Горбун и Ира засмеялись сразу, затем к ним присоединился Ларс, а Душка, хуже других владевший русским, так и не понял, что я хотела сказать.

– Набиваешься на комплимент? – спросила Ира.

– Она хотела сказать, что девушками больше ценится, когда их называют прекрасными, и совсем не нравится, когда их называют прекрасными хозяйками, – разъяснил Ларс полицейскому.

– Я не успел похвалить ваше платье, – сразу же нашёлся Хансен. – Оно вам очень идёт.

Я и без него знала, что оно красивое, так что не была тронута комплиментом, предназначавшимся не мне, а моему платью, но этот датчанин был так хорош собой, так нежно глядел на меня, что я невольно ему улыбнулась.

– "И в сердце льстец всегда отыщет уголок", – еле слышно и весьма двусмысленно процитировал горбун.

Может, для остальных его слова были лишь шуткой или окончанием приведённой мною ранее цитаты, но я чувствовала всю их справедливость, поэтому была смущена.

– Лесть – это очень большое искусство, – сказала Ира. – Я совсем не умею льстить.

– А я всегда говорю то, что думаю, а все принимают это за лесть, – пожаловался Ларс.

– А вы, Жанна? – спросил горбун.

– Я стараюсь поменьше льстить, потому что даже самая грубая моя лесть принимается за правду.

– Однако, какой вы опасный человек, – заметил Дружинин.

– От моей лести бывает плохо только мне, – возразила я.

– Никогда не слышал, что умелому льстецу бывает плохо, – признался Ларс.

– Представьте себе, что вы хотите повышения зарплаты, – начала я. – Что для этого нужно?

– Подольститься, – ответила Ира.

– Вот и я так думала, – обрадовалась я, – поэтому, когда сдавала сложную работу, в которой начальник не разбирается, я в разговоре очень тонко намекнула, что без его руководства работа не сдвинулась бы с места.

– А он? – спросила Ира, для которой рассказы про моего начальника служили источником гнева и веселья. – Клюнул?

– Конечно.
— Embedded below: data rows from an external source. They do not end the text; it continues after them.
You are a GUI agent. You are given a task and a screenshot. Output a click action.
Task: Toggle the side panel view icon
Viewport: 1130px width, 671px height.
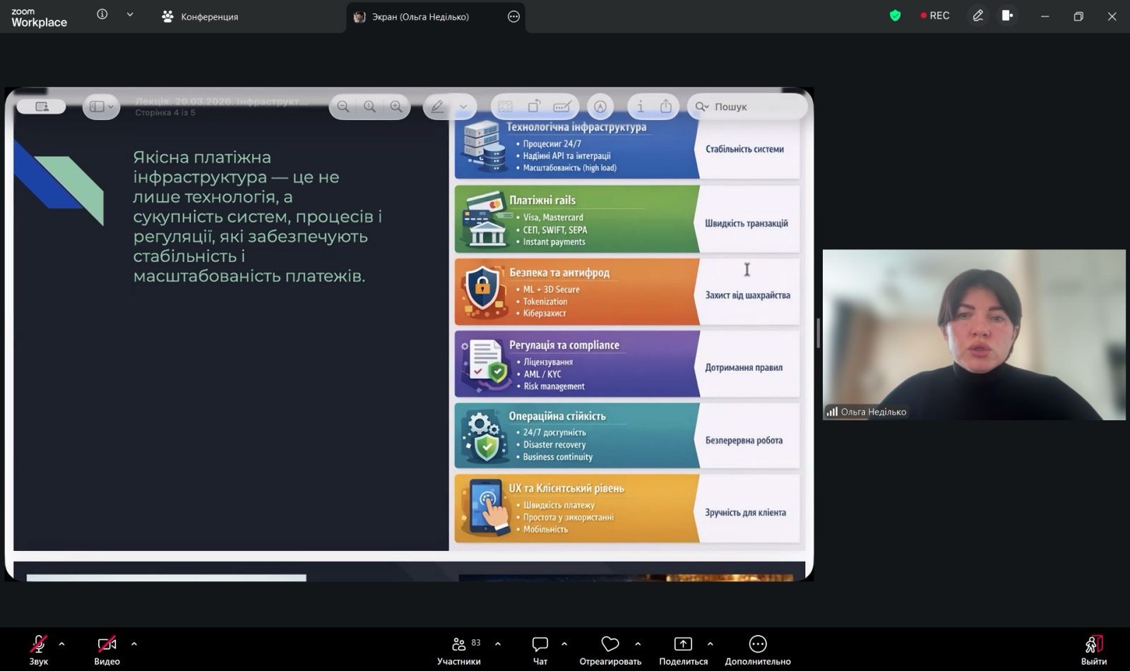tap(1008, 16)
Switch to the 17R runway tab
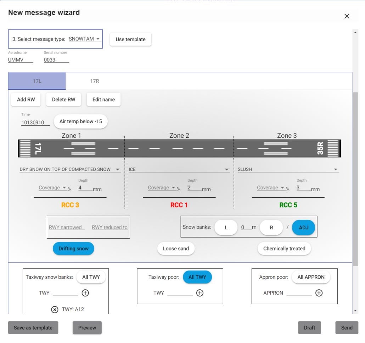The image size is (365, 343). tap(95, 81)
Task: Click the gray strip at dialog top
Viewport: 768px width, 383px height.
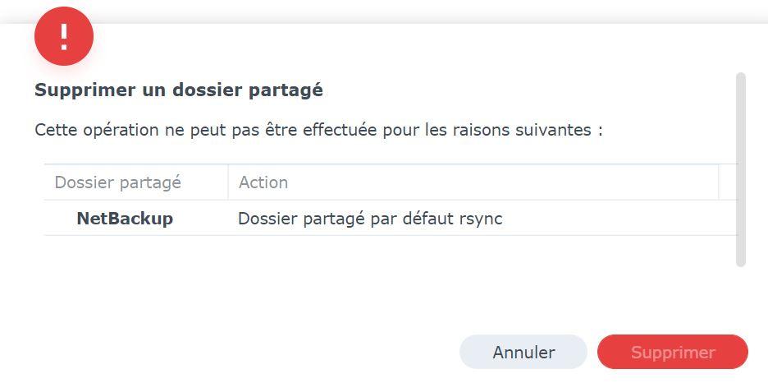Action: click(x=384, y=12)
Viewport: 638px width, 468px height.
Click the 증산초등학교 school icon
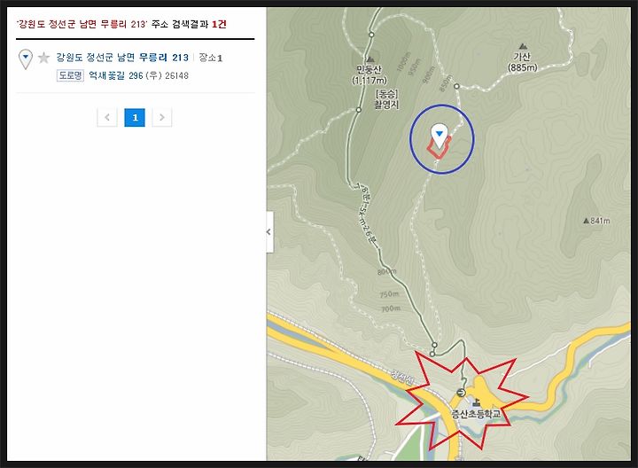[476, 403]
Поверил, что знает эту работу, и накинул себе добавочную премию из общего фонда, – закончила я.

Все восприняли мой рассказ как анекдот, а между тем, я говорила чистую правду и вправе была ожидать хоть видимости сочувствия.

Мой прекрасный полицейский смеялся вместе со всеми, наслаждался едой и алкогольным напитком, который достала из своих запасов Ира, и в конце концов так обмяк, что на мои осторожные, но упорные расспросы о ходе следствия выложил всю правду. Таким образом, я выяснила, что Хансен ничего не понимает и его расследование зашло в тупик.

Пока мы доверительно беседовали с Душкой, горбун становился всё угрюмее, то и дело посматривал на часы, и у него был вид человека, который куда-то очень спешит и ждёт подходящего случая, чтобы раскланяться. Однако он просидел до конца обеда и ушёл только вместе с остальными. Пока Хансен со мной прощался, а Ларс задержался с Ирой в гостиной, Дружинин бегло взглянул в зеркало, провёл рукой по небритой щеке и, кажется, впервые осознал, насколько у него сегодня неопрятный вид.

– До свидания, Жанна, – сказал Ларс.

– Счастливого пути.

Горбун подошёл ко мне, подал руку, усмехнулся и вдруг галантно поднёс мою руку к своим губам. Не спорю, когда мужчина целует у дамы руку, это выглядит очень эффектно, однако предварительно всегда надо спрашивать, желает ли дама, чтобы у неё целовали руку. Я сейчас меньше всего была расположена подавать руки для поцелуя, потому что на них не было надушенных перчаток, а совсем недавно они начистили и нарезали такое количество остро пахнущих овощей, что от них на версту разило луком. Дружинин, конечно, никогда не был современной женщиной и такой примитивной вещи учесть не мог. Однако я вовремя заметила, что Хансен во все глаза уставился на церемонное прощание, и сразу перестала смущаться. Ничего страшного, если горбун подышит запахом лука, это полезно и даже рекомендовано против насморка, зато датчанин будет знать, как обращаются с женщиной воспитанные русские мужчины.

– Ирина останется дома? – тихо спросил Дружинин.

– Вероятно.

– И вечером никуда не уйдёт?

– Нет, наверное.

Горбун, очевидно, любил точность, потому что остался недоволен моим приблизительным ответом.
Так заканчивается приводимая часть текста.